No fórum organizado naquela cidade pelo conselho empresarial das Beiras e Serra da Estrela, Álvaro Amaro sublinha que são muitas as obras que fazem parte do plano estratégico mas agora há que fazer uma selecção rigorosa dos projectos para que possam ser apoiados pela CCDR no pacote de contratualização de verbas “nós temos que ter a capacidade na CIM das Beiras e da Serra da Estrela de dizer que temos três, não é trinta, porque se pedirmos a cada um de nós os projectos mais importantes para esta região cada um vai pensar no seu concelho e definir os principais projectos, mas temos é que seleccionar os fundamentais para que eles possam ser apresentados e ter financiamento para serem concretizados”. 

Para além desse entendimento, Álvaro Amaro sublinha que há outros dois passos fundamentais para o futuro para a região.
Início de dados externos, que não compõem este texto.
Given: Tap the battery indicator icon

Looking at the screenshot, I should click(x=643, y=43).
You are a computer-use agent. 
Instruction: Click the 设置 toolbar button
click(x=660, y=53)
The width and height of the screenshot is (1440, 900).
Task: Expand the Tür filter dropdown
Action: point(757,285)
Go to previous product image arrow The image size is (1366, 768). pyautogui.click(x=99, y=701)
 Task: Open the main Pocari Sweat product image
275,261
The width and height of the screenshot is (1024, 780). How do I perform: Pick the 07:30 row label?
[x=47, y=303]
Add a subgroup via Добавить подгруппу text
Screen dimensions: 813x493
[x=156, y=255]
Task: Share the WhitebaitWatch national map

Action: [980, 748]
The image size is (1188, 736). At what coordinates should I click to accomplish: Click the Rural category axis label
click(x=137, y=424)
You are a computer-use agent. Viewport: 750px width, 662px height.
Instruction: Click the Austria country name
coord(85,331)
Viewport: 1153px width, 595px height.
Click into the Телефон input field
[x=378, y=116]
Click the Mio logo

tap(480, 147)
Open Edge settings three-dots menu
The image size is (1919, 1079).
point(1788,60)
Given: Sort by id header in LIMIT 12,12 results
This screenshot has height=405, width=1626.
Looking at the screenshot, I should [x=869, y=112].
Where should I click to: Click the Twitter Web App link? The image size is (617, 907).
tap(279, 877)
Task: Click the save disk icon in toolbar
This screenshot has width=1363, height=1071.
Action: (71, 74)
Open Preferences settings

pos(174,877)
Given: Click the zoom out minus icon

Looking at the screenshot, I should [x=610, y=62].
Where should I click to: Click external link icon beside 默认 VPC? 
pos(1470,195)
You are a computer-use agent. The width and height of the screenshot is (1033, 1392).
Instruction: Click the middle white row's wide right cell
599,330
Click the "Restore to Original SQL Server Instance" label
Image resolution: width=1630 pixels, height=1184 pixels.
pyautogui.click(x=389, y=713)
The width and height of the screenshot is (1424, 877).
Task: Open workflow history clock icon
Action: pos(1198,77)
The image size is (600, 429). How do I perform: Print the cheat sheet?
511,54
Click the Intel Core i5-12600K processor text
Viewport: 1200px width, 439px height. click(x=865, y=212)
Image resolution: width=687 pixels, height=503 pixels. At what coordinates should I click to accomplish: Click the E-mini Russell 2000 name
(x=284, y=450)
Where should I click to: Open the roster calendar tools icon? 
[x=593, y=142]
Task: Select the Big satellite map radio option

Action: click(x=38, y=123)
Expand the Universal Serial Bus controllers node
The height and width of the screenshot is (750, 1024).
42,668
O primeiro passa pela elaboração de uma carta selectiva de coesão do espaço territorial “e isso não é uma carta de intensões mas sim uma carta selectiva daquilo que é imprescindível para a coesão do nosso espaço territorial; seja para fazer o aeroporto da Covilhã, o metro de superfície, o casino ou a zona franca não interessa; o que interessa «é que todos estes de acordo e que essa carta não seja só enviada mas sim assinada por todos”.

O outro passo, diz o autarca da Guarda, deve ser a criação de uma agência de promoção regional “irei defender essa ideia junto dos meus parceiros da CIM porque entendo que essa agência é fundamental para afirmar a nossa região; ela ajudará a reforçar o espírito CIM e também a afirmar seja onde for este espaço sub regional”.

Já no que diz respeito à contratualização de verbas, Álvaro Amaro espera que o governo cumpra a promessa de os projectos a financiar na região não ser apenas apoiadas pelo programa operacional do centro.